Ao longo da infância Sam era uma criança igual a qualquer outra. Dei todo o amor do mundo e tornei ele único no mundo, cativei e fui cativada, como diria a misteriosa raposa filósofa em O pequeno príncipe. Samuel só se destacava por ser mais inteligente e levemente delicado, coisa tola e nada importante que não somava qualquer dúvida em nossos corações, ninguém fica pensando de forma deliberada na sexualidade dos próprios filhos. Pouco tempo sobra para pensar na sua depois de ser pai...

Ricardo, meu marido e eu, somos felizmente pessoas de mente aberta e isso fez toda a diferença para primeiro respeitarmos, aceitarmos e por fim entendermos Sam, como pessoa e como propriedade. Sendo sincera gostaria de dizer que é assim é que nos imaginamos, filhos são nossos (principalmente para as mães). Filho é a única criação totalmente sua no mundo, tecidos e fluidos regados com os nutrientes que circulam sua corrente sanguínea.
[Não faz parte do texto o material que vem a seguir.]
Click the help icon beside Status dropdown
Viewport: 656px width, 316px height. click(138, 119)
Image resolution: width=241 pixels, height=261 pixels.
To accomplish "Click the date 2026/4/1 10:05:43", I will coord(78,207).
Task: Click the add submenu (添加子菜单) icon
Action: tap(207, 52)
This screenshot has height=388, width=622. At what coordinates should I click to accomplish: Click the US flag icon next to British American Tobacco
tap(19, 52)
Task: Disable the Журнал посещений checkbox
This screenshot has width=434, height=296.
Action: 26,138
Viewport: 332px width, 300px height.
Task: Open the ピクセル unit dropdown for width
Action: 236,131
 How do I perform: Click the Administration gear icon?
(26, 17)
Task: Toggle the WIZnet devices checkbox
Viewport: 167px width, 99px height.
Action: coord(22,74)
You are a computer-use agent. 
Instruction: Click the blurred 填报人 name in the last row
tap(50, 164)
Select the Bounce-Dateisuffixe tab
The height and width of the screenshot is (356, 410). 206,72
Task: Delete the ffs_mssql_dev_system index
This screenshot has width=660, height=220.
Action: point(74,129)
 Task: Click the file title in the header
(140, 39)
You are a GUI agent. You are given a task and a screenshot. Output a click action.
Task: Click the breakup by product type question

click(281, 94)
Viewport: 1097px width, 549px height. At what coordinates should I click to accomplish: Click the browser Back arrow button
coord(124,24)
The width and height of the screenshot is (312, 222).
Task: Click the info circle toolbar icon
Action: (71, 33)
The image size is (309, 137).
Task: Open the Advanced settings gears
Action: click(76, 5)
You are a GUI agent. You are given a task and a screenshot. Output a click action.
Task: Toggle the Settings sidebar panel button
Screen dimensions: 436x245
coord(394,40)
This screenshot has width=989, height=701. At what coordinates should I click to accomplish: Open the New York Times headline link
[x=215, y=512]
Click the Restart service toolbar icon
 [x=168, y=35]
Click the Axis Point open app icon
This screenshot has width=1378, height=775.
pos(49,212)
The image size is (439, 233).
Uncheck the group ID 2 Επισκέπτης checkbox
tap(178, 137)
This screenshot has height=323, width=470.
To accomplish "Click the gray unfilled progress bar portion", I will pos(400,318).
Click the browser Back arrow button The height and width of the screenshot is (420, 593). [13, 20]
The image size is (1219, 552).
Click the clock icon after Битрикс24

Nenhum pai quer entregar o filho para a realidade porque ele é indiscutivelmente uma parte sua que ganhou vida e quer ser alguém.

Nós o amamos de forma inefável e morreríamos por ele se necessário. O amor absoluto dentro dos meus conceitos ainda inclui um pouco de sacrifício, talvez um restinho da minha criação cristã onde o amor é provado com sangue e dor numa cruz. Isso não quer dizer que tenho fé.

O inferno são os outros, dizia Sartre. Comprovei sua citação no dia em que levei Samuel até a escola e vi a pichação que tentava denegri-lo como ser humano e isso fez uma pequena cicatriz na minha consciência. Algo doentio e antigo se revirou dentro do meu peito dizendo que aquilo não aconteceria se Sam fosse normal. Mas ele é, gritei para aquela coisa monstruosa com pensamentos doentios dentro de mim.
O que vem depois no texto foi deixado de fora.